__Data__.

-------------------------

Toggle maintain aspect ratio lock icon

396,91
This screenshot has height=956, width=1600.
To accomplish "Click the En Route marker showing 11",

-------------------------

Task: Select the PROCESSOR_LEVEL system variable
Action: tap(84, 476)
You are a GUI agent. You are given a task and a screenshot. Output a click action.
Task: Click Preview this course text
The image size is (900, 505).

-------------------------

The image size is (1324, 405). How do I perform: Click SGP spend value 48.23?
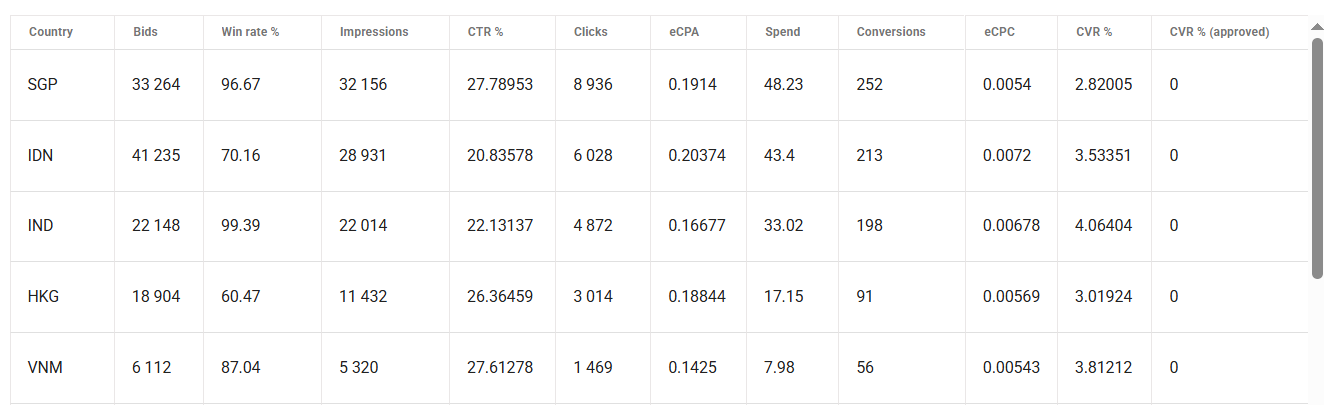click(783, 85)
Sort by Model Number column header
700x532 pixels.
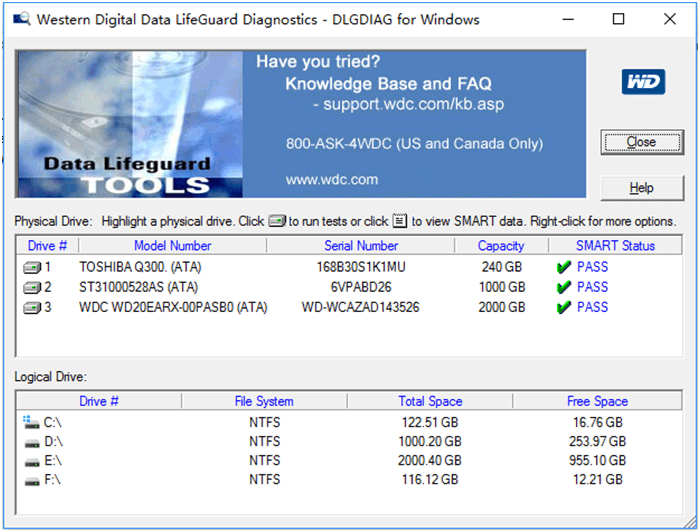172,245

-------------------------

__What this task involves__. What is needed is a verbatim copy of every line in the records above from the one containing "Toggle maintain aspect ratio lock icon" down to the one containing "the En Route", both included, and nothing more.

__Exercise response__.
Toggle maintain aspect ratio lock icon

396,91
This screenshot has height=956, width=1600.
To accomplish "Click the En Route marker showing 11",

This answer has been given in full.